Cour de cassation, chambre criminelle, 30 avril 2025 

Rejet de l’action civile engagée par une association de lutte contre la corruption dans le cadre d’une affaire condamnant un président de conseil départemental pour prise illégale d’intérêts
L’affaire s’inscrit dans une procédure de grande ampleur portant sur des infractions de probité et de délinquance économique commises sur une longue période, dans laquelle l’ancien président d’un conseil départemental avait notamment été condamné pour prise illégale d’intérêts. 
L’élu se voyait reprocher d’avoir pris part, au sein de l’assemblée départementale et de ses instances, à une décision relative à un terrain préempté puis cédé à une structure intercommunale, opération présentée comme permettant l’extension d’une installation de traitement des déchets exploitée par une société liée à son entourage familial, dans un contexte de marchés publics de gestion des déchets attribués à cette société. 
Sur le volet civil, une association anticorruption (partie civile) avait obtenu en appel des condamnations à dommages‑intérêts et au titre des frais irrépétibles contre certains condamnés. 
Par un arrêt du 13 mars 2024, la Cour de cassation a annulé l’arrêt d’appel en ce qu’il faisait partiellement droit aux demandes indemnitaires de l’association. 
L’association a formé opposition à cet arrêt, en faisant valoir notamment que les moyens ayant conduit à l’annulation auraient été irrecevables et que sa qualité pour agir devait s’apprécier à la date de sa constitution de partie civile, alors qu’elle disposait encore de son agrément. 
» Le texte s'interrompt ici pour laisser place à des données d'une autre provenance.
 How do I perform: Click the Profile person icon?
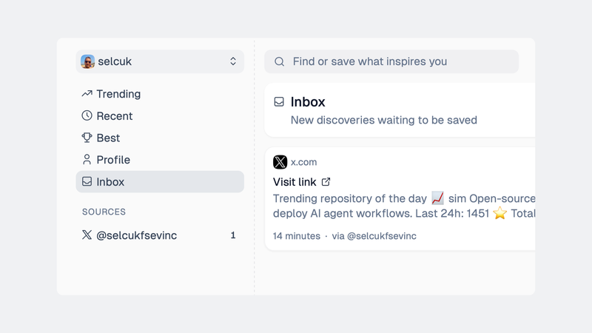tap(87, 160)
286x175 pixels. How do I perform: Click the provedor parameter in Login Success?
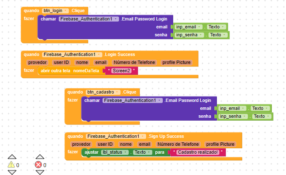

La Cour de cassation déclare l’opposition recevable, relevant que les pourvois et mémoires n’avaient pas été notifiés à l’association comme l’exige le code de procédure pénale. Mais elle la rejette au fond : 
 la qualité pour agir de la partie civile s’apprécie au jour de l’acte concerné, et à la date où l’association a sollicité la réparation de son préjudice devant la cour d’appel, elle ne bénéficiait plus de l’agrément requis pour agir sur le fondement de l’article 2‑23 du code de procédure pénale. [En conséquence, l’association est déboutée de son opposition, ce qui confirme l’annulation des condamnations civiles prononcées à son profit, sans remettre en cause les condamnations pénales prononcées par ailleurs dans ce dossier.